Going into my final
two months week HOURS! of MDiv studies, I’ve become more reflective on things I learned at seminary. I’m extremely grateful for the God-given opportunity I’ve received to learn so many profound things from my three years at Princeton Seminary. Despite many complaints, especially at the beginning, of overwork in non-essentials to ministry, undertraining for the task of preaching, general lack of piety on campus, I know i will leave here with only gratitude and fondness. Through PTS I received my lovely wife, a chance to serve as a pastor at four churches, an environment fit for a monk, and Karl Barth. Here are some theses (in random order) of things I learned from or despite seminary:
* Iain Torrance: “if we fill your minds with too much specification, we train you for obsolescence.”
* There are two kinds of “MDiv” that people can get at seminary: Master of Divinity or Mastered by Divinity.
* One principle adopted by every healthy church is: “we exist for others”.
* Princeton seminary’s Bruce McCormack is a true theologian. Elsie McKee is a true saint. Geddes Hanson is a pastor’s professor.
* A Christ-less sermon is not a sermon; it’s a mockery.
* John Calvin is the Isaac Newton of theology; Karl Barth is its Einstein.
* The Sunday school cliché that Jesus is the answer to every question is in fact true.
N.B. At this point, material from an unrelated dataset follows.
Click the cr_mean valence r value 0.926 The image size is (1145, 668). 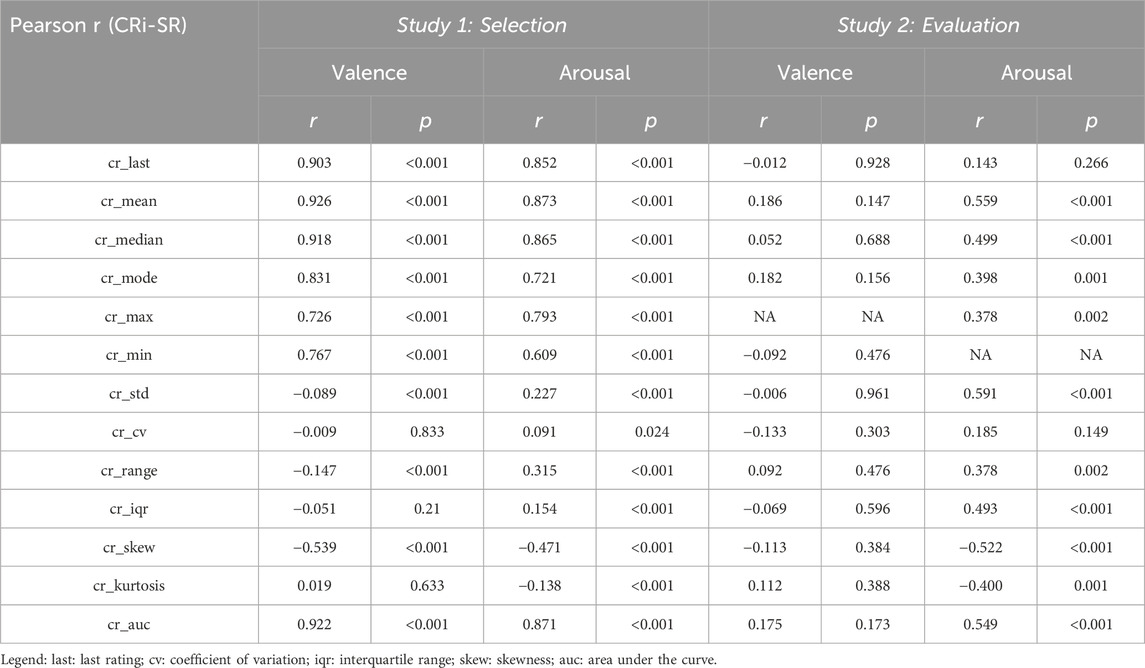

* Luther’s Heidelberg Disputation: a theologian of glory calls good evil and evil good; a theologian of the cross sees things as they are.
* Tim Keller’s sermons are still the benchmark for gospel preaching in our times. He is the 13th apostle.
* Learning to read Hebrew and Greek is invaluable for studying the Bible much more in-depth and carefully.
* Korean churches have been caricatured in mainline, Caucasian circles as being backward, intolerant fundamentalists.
* Church history gives perspective, which gives hope; we live in cynical times because of our profound ignorance of church history.
* Preachers are boring because: 1) they are afraid of rejection, being vulnerable; 2) they lack awareness of their audience, themselves, Scripture, etc.; and 3) unbelief – on the part of the preacher and the congregation.
* Southern California evangelical Christianity of the Calvary Chapel mold is extremely provincial.
* A seminary where most of the students seem to have aspirations for pursuing a PhD may be good at educating future professors, but it is mediocre at training future ministers.
* The first thing to go in such a seminary is piety; then reverence for God’s word, zeal, and humility.
* We must understand reality by what God does, not by what we believe God can or cannot do.
* Youth pastors have 100% responsibility, and 0% authority.
* The Enlightenment distorted the gospel to be viewed as individualistic and dualistic; much of American Christianity is still living under the assumptions of the Enlightenment.
* Salvation has three tenses: perfect, present, future.
* Gruenwald’s Crucifixion painting: John the Baptist is the archetypal preacher – he points people to Christ crucified from Scripture.
* A brilliant theologian may nevertheless be a moral idiot.
* Multicultural churches are part of the gospel.
* Seminaries whose members practice voluntary racial segregation are “de facto agents of racial apartheid” and merely perpetuate the legacy of race-based churches.
* Preachers who don’t think they need seminary to preach should go to seminary; seminary graduates who think preachers need seminary to preach should reevaluate the value of their seminary education.
* Barth’s Church Dogmatics II/2: “The doctrine of election is the sum of the gospel.”
* Schleiermacher’s The Christian Faith sec. 24: “Protestantism makes the individual’s relation to the Church dependent on his relation to Christ, while Catholicism contrariwise makes the individual’s relation to Christ dependent on his relation to the Church.”